Nevada officials praised an appeal court decision Friday on Yucca Mountain, proclaiming it a victory that should kill the project.
"Simply put, Yucca is stopped in its tracks because the court recognizes that the project isn't rooted in sound science," said Attorney General Brian Sandoval, echoing President Bush's words when he promised in 2000 to base his decision on the nuclear-waste dump on "sound science."
While Gov. Kenny Guinn didn't go that far, he said the ruling was a setback that would at least delay the project for years.
The Washington, D.C.-based court rejected most of Nevada's arguments, including a challenge to the constitutionality of Congress' resolution ordering construction of the radioactive-waste repository in the remote Nevada desert.
The court supported only one point in Nevada's challenge: that the Environmental Protection Agency ignored a law requiring it build a dump site that meets the National Academy of Science findings. The academy says the waste must be isolated for at least 300,000 years - the length of time it will remain dangerous to life on earth.
EPA's regulation requires the Department of Energy prove the dump will keep the waste isolated only for 10,000 years.
"It unabashedly rejected NAS's findings and went on to promulgate a dramatically different standard, one that the academy had expressly rejected," the court ruled.
The court ordered EPA to revise its standards to match the NAS findings, a process that could take several years, or return to Congress and get permission to ignore them, a prospect that observers called unlikely.
"It was Congress that required EPA to rely on NAS's expert scientific judgment and, given the serious risks nuclear waste disposal poses for the health and welfare of the American people, it is up to Congress - not EPA and not this court - to authorize departures from the prevailing statutory scheme," the court said.
U.S. Energy Secretary Spencer Abraham had a very different take on the ruling, saying he was pleased.

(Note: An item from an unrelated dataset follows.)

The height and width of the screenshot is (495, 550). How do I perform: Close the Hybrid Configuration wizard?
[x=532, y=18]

"The court rejected the state of Nevada's challenge to the constitutionality of the resolution approving Yucca Mountain and dismissed the state's petition attacking the actions of the administration that led to the passage of that resolution by Congress," he said.
He added that the Energy Department will address the radiation standard rejected by the court and move forward with the project, which would send 77,000 tons of radioactive waste from sites around the country to a massive repository buried inside Yucca Mountain, which is located about 90 miles northwest of Las Vegas
Sandoval and Guinn said they don't think DOE can fix the problem because it would require throwing out the safety rules.

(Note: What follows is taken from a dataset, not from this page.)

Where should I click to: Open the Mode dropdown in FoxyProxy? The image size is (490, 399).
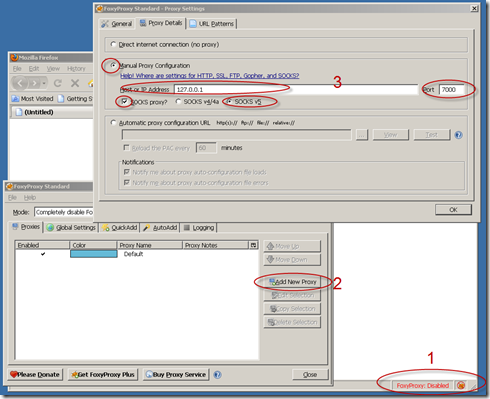point(63,212)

"This is a critical issue," said Guinn. "It's the safety of the people of this country that counts."
"If they can't get this approval, then they can't get licensing, and if they can't get a license you don't have a project."
Sandoval said even the former head of the Yucca project, Lake Barrett, testified at one point DOE could not meet the tough NAS requirement. Sandoval said he doesn't think DOE will ever be able to prove Yucca Mountain safe for 300,000 years.
The repository was scheduled to open in 2010, but it first must obtain a license from the Nuclear Regulatory Commission.
The three judges who made Friday's decision, a panel of the Circuit Court of Appeals for the District of Columbia, were Harry Edwards, Karen Henderson and David Tatel.
Bush's promise to make his decision on "sound science" has become an issue in this year's presidential campaign, with Democrats charging he lied to the people of Nevada and approved the project almost as soon as it arrived on his desk.
Republicans raised the issue themselves when the party broke with their governor and congressional delegation this year and included a platform plank calling for the state to accept that the dump is inevitable and to seek compensation from the federal government for taking it.